There are a few outliers in my midst whose occupations do indeed contain something essential about their being. I think of filmmakers I know, stay at home moms, those who serve the underserved, one or two of the doctors I know, maybe a horse trainer I knew once came close, a teacher. There are some whose careers are characterized by the selfhood of the worker – ah, how I long to be one of these.
This longing is paralyzing. I hate the thought of taking a step toward one option that will leave part of my selfhood behind. One path allows me to analyze but stifles the artist, another indulges creativity but abandons order, one feeds my curiosity but cuts me off from people, another overwhelms my spirit by overcrowding it with personnel and bottom lines. I refer to Etty Hillesum as listed above: “I think what weakens people most is fear of wasting their strength.” Weakens? Destroys.
This might be rooted in the mystifying human condition I’ve talked about before – a divine, eternal soul stuck inside a deteriorating flesh with only a few fatty brain cells and trembling synaptic cords to try to bring the two together. I am intimidated by my selfhood. It has a grandness so far beyond anything I can imagine, and I make myself crazy trying to invent some catchall scenario that will allow this divine selfhood that seems so distant to do a work that will reflect the worker.
I think I include this quotation in every other post: “For you have created us for yourself, and our hearts are restless until they find their rest in you.” Thank you, St. Augustine. Tonight I use this to gain perspective on myself not just as a worker but as a work as well. I was created. Thus, the image I bear reflects that of my Creator. And this – THIS is the seal I ache to press into the soft and feeble wax statues I spend my life fussing and worrying about.

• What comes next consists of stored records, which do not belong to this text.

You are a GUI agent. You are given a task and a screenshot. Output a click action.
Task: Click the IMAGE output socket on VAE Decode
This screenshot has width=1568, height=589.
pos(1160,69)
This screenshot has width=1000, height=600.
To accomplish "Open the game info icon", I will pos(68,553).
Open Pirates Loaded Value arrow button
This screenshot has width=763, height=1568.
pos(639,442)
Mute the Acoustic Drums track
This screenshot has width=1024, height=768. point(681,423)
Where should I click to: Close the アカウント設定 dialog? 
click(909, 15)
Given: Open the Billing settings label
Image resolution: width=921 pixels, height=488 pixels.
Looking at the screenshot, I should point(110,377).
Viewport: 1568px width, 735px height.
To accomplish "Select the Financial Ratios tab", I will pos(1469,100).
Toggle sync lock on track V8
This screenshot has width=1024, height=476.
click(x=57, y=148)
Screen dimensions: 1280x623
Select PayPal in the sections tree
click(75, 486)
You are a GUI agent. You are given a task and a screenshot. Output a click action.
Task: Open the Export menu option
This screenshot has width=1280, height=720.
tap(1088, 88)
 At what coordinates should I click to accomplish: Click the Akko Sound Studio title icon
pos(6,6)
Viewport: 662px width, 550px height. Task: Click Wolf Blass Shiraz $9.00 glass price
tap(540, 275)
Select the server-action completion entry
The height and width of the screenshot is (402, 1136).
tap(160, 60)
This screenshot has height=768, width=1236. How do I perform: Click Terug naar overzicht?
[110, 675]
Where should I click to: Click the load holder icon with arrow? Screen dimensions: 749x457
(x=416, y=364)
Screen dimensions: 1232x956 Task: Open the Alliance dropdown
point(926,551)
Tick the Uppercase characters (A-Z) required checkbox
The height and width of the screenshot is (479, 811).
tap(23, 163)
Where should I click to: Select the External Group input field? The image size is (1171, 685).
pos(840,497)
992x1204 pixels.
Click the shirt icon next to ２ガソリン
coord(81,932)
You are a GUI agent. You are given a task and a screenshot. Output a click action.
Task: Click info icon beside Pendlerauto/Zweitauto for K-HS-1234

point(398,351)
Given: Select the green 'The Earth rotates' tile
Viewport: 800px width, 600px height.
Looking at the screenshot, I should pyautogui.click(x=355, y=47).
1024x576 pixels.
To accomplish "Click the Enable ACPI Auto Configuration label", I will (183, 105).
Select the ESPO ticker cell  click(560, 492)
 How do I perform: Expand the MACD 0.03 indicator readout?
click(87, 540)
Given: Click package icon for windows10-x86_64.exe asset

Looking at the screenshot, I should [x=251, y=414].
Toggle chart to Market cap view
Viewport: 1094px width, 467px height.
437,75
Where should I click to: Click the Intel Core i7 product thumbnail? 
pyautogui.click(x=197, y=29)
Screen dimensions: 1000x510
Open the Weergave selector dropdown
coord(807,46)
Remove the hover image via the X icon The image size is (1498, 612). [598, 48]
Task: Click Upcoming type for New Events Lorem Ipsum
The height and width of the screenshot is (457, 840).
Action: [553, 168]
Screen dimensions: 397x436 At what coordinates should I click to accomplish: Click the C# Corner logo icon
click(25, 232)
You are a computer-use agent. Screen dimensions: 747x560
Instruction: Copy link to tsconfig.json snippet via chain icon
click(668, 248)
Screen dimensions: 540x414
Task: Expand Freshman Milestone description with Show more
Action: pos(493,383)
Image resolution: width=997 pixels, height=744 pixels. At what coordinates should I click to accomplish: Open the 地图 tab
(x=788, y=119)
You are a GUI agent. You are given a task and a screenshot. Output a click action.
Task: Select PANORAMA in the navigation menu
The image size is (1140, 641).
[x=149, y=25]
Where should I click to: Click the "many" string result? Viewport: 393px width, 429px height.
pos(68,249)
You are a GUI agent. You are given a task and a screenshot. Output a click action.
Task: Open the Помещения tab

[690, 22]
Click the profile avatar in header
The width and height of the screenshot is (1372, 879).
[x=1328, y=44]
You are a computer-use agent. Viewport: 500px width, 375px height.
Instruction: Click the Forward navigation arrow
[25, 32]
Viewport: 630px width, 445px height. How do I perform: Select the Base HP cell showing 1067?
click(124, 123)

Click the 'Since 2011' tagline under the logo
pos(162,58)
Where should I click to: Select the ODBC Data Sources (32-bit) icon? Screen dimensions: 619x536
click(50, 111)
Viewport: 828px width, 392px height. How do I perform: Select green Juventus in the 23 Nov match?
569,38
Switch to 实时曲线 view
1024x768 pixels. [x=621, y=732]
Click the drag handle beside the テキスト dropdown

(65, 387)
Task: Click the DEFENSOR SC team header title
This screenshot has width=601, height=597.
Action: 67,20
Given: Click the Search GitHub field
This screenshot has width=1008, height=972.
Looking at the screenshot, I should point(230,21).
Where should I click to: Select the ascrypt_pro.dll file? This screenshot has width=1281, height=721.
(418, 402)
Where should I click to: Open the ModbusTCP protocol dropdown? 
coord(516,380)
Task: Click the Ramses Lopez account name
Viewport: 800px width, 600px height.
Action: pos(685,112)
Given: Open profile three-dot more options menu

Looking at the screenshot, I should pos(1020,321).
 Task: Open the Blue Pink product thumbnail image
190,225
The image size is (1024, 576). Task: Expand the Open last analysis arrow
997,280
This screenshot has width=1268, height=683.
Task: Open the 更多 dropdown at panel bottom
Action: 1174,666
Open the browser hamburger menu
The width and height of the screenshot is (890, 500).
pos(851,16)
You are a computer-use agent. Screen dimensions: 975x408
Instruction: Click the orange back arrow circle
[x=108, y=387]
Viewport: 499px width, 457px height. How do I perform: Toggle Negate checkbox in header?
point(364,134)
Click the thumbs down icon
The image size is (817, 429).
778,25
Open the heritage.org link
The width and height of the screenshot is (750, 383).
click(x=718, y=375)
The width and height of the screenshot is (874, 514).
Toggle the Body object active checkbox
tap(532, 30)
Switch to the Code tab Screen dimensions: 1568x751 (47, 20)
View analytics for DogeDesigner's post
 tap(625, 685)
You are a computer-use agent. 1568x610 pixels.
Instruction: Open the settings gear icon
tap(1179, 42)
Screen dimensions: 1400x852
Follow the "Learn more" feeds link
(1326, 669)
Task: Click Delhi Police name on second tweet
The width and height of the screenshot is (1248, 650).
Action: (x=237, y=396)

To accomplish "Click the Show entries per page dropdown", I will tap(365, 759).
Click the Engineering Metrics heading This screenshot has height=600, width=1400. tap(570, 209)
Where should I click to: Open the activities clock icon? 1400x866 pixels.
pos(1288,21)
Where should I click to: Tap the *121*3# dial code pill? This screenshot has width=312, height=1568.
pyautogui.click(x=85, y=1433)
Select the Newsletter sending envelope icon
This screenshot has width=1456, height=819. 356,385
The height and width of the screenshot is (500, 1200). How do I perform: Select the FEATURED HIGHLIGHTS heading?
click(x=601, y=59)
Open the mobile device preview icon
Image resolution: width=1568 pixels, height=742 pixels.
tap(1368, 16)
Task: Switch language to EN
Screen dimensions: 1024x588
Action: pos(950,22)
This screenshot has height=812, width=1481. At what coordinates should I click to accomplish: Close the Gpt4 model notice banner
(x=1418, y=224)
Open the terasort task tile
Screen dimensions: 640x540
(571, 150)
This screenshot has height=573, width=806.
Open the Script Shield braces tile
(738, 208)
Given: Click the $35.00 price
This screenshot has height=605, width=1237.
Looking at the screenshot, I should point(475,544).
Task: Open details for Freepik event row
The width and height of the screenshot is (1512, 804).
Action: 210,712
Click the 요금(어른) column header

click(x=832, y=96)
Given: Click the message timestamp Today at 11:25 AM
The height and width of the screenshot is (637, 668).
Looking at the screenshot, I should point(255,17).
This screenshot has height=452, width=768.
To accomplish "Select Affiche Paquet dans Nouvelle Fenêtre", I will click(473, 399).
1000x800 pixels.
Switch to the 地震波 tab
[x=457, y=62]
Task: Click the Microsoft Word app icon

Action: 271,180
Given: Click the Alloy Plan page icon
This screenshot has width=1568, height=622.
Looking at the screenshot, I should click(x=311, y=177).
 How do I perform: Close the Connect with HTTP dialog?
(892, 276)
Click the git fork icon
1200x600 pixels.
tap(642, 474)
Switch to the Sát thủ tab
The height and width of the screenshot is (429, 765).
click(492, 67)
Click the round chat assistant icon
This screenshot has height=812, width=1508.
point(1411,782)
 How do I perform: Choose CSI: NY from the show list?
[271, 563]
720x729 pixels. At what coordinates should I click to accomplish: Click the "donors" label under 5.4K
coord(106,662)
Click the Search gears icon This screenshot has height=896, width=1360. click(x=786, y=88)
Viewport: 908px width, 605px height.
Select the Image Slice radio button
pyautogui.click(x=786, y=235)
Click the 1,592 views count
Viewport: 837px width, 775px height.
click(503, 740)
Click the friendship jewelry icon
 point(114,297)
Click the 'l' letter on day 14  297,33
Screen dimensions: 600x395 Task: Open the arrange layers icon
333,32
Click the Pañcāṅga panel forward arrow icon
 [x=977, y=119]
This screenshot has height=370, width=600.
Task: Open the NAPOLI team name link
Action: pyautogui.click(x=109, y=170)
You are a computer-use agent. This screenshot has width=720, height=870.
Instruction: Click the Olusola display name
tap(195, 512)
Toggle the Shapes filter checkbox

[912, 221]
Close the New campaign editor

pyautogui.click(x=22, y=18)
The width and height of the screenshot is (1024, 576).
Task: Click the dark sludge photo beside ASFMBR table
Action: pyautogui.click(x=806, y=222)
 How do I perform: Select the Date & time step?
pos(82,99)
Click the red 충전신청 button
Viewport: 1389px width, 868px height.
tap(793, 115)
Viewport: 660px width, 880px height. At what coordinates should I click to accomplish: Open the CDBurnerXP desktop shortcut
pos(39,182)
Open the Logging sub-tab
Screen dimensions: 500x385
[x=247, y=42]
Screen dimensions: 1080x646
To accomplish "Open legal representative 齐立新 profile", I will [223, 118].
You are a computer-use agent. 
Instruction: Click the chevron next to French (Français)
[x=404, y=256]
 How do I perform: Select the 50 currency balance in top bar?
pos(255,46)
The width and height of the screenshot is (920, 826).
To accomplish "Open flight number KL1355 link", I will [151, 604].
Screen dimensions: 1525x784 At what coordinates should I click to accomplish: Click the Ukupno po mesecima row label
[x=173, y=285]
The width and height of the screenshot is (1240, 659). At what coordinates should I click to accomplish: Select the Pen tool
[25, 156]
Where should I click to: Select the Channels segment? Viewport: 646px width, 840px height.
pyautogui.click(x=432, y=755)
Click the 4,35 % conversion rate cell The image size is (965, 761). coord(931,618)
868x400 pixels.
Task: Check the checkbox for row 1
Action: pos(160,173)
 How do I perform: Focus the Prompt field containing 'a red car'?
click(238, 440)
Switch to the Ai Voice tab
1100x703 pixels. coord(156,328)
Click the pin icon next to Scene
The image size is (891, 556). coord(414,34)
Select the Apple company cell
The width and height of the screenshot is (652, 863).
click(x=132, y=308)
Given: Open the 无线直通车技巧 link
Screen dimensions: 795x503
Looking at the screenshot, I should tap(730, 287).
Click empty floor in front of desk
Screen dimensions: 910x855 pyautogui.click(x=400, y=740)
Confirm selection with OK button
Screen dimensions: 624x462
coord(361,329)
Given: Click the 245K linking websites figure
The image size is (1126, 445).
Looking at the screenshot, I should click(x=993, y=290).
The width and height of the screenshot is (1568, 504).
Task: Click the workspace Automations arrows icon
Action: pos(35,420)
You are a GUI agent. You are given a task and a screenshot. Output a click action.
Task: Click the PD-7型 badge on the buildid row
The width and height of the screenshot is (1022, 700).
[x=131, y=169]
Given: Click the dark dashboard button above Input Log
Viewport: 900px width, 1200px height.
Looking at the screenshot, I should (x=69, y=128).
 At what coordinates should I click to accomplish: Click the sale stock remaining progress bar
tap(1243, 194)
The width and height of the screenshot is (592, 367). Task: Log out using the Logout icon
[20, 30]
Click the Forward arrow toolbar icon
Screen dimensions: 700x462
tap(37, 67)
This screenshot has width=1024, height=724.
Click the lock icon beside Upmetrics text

Ayn Rand chimes in, "Why do they always teach us that it's easy and evil to do what we want and that we need discipline to restrain ourselves? It's the hardest thing in the world--to do what we want. And it takes the greatest kind of courage. I mean, what we really want." We really want to create with significance. To contribute. What we really want, in essence, is to be a part of the great work – to build something that bears the mark of the Creator whose face we wear in a way that does not submit our individuality to erasure but rather shines as a testimony to its magnificence.
I suppose we’re left with that old instruction: seek ye first the kingdom of God. Therein the selfhood lies. There is the work we can do that is actually “what we do with our lives.”
Etty also offers, “Sometimes the most important thing in a whole day is the rest we take between two deep breaths.” Sometimes I suppose that’s true.